==== DOCUMENT PASSAGE
From ZEB to ZEEB : 0-embodied energy buildings 2/2

In principle, its impossible to create a 0-embodied energy house, energy will always be needed. However, in the present time 0-embodied energy it is understandable as 0-fossil embodied energy, exa house exclusively based on renewable energy. 0-embodied energy, if that is fossil-related, is actually 0-embodied CO2. But then , CO2 is of course not embodied, but “emitted”. So more accurate is actually 0-emitted CO2 house.

As a unit of measurement, this again has the advantage that it can also be positive, in terms of calculation , if more CO2 is committed than invested. And that is possible through, for example, biobased materials, such as building in wood.
Note that this applies to CO2 emissions related to materials, the embodied energy (EE). Simce there is of course also (possibly) CO2 emissions of operational energy (OE). Somewhat confusing perhaps, but we must try to keep things pure. If OE is included, then a house as a whole can be ‘climate neutral’: no emissions of CO2 as a result of material plus energy investments. But here I focus on the material side, and the 0-CO2 emission home.

A low embodied energy house, or low CO2 emissions, is one thing, as described in the previous article, but to get to 0 still requires some serious attention. Which can be summarized in 3 approaches:
1 reduction of impact through design and material alternatives
2 production (of the house) with very low embodied energy (CO2 emission) materials, actually renewable material and energy, from on or around the building site, with the use of labor energy
3 products made as 0-embodied energy products by industry, in combination with sustainable transport.

First of all: if there is an alternative with lower embodied energy, that’s of course preferable. Take window frames, for instance for which about three materials are common: aluminum, PVC and wood. The embodied energy figures per kilogram of material already give an indication: for example for aluminum and wood that is around 230 MJ / kg. and around the 5 to 10 MJ/kg. But the right comparison is, of course, per function: various studies are devoted to this, with more or less the same results: A frame of 1.2 m2 with double glazing made of aluminum, PVC or wood comes out at respectively 5978 MJ, 2657 MJ, and 738 MJ, [1]. a factor of 8 difference. Perhaps even  a frame-less solution is also possible for windows in the future, but that depends on how innovative the building world will be.
========
==== TASK MATERIAL
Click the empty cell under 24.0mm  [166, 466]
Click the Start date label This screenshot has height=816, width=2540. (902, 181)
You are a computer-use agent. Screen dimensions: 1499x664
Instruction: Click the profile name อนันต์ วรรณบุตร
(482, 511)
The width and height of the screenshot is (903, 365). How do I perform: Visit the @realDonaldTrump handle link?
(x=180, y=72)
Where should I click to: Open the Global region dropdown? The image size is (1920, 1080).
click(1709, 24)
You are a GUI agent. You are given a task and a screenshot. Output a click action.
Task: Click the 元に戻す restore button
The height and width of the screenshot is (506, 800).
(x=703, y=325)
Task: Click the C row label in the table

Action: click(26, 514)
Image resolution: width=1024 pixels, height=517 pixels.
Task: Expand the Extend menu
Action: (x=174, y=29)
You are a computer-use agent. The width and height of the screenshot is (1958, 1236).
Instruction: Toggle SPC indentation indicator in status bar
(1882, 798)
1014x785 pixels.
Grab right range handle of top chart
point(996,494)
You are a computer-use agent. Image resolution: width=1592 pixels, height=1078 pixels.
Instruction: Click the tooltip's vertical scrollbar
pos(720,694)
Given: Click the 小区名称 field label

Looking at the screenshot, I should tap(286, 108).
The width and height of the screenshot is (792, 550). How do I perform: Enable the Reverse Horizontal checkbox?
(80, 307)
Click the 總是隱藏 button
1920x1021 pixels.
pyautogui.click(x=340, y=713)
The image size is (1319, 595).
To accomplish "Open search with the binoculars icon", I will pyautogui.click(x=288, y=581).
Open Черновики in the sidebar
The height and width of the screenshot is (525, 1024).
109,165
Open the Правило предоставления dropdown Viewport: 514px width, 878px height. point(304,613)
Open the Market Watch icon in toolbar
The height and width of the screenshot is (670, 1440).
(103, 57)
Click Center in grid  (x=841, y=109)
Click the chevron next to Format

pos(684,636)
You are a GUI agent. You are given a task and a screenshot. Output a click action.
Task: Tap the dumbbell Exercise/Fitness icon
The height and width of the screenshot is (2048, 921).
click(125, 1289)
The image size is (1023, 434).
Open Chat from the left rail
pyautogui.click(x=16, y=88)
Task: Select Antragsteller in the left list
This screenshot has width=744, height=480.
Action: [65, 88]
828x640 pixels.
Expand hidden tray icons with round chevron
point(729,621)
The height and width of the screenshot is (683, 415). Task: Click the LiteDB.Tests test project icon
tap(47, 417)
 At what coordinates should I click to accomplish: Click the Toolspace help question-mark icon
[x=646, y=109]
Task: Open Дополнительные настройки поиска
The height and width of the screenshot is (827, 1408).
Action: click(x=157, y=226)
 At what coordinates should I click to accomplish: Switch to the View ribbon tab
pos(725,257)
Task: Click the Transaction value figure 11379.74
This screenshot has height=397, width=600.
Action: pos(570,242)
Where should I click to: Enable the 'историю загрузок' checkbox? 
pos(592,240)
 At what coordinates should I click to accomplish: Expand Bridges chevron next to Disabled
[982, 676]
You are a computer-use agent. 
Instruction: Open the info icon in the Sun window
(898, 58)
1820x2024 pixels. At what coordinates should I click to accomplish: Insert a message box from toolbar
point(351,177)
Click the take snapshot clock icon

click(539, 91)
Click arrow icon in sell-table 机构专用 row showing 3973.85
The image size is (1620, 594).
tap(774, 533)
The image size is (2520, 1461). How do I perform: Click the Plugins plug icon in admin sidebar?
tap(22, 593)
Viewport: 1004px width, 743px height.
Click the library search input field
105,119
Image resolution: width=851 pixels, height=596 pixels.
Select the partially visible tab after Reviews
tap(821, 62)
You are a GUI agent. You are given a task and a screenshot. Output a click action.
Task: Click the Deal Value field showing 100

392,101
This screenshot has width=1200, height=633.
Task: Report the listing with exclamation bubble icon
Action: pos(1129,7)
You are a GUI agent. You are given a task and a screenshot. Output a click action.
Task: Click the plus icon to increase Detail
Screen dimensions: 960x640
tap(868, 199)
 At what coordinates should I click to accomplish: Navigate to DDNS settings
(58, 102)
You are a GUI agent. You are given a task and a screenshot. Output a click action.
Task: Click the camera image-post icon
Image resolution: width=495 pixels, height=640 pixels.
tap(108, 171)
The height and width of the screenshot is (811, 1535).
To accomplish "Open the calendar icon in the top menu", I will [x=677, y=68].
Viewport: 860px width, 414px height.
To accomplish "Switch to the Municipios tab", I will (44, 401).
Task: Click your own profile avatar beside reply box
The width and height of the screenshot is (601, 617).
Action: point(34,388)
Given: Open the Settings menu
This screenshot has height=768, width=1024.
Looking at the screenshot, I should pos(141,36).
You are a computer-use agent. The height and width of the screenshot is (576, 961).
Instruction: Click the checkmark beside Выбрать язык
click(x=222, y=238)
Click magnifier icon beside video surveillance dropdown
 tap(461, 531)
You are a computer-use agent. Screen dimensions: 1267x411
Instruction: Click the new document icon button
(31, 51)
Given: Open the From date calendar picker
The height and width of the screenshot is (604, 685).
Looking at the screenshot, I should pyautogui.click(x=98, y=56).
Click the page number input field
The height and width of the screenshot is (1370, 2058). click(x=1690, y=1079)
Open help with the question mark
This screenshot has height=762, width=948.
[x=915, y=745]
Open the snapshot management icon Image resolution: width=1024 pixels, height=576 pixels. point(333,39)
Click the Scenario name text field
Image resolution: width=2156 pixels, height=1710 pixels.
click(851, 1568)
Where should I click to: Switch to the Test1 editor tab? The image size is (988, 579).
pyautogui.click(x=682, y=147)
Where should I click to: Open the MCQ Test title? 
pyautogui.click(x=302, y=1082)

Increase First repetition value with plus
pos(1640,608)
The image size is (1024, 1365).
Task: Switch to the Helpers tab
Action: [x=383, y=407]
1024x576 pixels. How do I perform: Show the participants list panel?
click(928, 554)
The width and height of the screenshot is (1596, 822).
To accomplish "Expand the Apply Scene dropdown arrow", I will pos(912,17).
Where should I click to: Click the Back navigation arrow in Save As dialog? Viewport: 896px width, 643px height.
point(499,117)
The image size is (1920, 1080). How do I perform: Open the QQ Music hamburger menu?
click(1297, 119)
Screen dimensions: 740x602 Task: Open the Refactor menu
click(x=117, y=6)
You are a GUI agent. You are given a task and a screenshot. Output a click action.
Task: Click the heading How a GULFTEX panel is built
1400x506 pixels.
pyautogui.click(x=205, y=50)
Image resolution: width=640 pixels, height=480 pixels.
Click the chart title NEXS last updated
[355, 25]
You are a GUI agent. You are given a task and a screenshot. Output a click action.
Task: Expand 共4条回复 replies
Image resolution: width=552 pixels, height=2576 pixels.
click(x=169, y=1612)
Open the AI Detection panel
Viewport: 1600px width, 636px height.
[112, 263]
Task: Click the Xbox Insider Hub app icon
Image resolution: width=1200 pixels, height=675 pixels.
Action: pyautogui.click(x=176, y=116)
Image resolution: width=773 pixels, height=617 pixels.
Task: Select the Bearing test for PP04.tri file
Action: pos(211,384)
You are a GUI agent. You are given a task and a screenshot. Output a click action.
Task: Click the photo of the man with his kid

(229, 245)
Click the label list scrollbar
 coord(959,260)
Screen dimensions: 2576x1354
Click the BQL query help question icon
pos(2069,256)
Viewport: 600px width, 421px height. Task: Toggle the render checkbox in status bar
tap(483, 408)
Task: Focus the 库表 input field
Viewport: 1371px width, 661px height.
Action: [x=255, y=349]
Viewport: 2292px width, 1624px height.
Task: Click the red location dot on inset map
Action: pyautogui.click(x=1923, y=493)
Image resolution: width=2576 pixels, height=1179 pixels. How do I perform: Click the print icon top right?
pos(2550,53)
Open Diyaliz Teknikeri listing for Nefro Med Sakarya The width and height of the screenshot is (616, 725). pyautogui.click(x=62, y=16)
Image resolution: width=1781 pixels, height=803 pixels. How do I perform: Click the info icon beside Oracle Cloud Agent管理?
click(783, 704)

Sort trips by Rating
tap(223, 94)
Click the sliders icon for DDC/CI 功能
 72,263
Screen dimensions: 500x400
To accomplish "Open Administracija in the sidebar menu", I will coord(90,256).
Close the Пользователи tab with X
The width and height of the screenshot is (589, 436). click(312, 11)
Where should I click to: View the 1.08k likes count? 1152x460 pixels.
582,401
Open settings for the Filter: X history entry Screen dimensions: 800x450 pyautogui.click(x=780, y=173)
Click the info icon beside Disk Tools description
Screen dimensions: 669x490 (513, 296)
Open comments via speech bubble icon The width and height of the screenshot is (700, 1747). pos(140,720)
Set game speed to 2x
========
> **WHAT YOU NEED TO DO**
- A) Reproduce the passage on zero-embodied-energy buildings, starting with "First of all: if" and going on through "world will be.".
- B) Write out the lines of the listing verbatim, starting with its first line and going on through the line with "click(1709, 24)".

> **SOLUTION LIST**
- A)
First of all: if there is an alternative with lower embodied energy, that’s of course preferable. Take window frames, for instance for which about three materials are common: aluminum, PVC and wood. The embodied energy figures per kilogram of material already give an indication: for example for aluminum and wood that is around 230 MJ / kg. and around the 5 to 10 MJ/kg. But the right comparison is, of course, per function: various studies are devoted to this, with more or less the same results: A frame of 1.2 m2 with double glazing made of aluminum, PVC or wood comes out at respectively 5978 MJ, 2657 MJ, and 738 MJ, [1]. a factor of 8 difference. Perhaps even  a frame-less solution is also possible for windows in the future, but that depends on how innovative the building world will be.

- B)
Click the empty cell under 24.0mm  [166, 466]
Click the Start date label This screenshot has height=816, width=2540. (902, 181)
You are a computer-use agent. Screen dimensions: 1499x664
Instruction: Click the profile name อนันต์ วรรณบุตร
(482, 511)
The width and height of the screenshot is (903, 365). How do I perform: Visit the @realDonaldTrump handle link?
(x=180, y=72)
Where should I click to: Open the Global region dropdown? The image size is (1920, 1080).
click(1709, 24)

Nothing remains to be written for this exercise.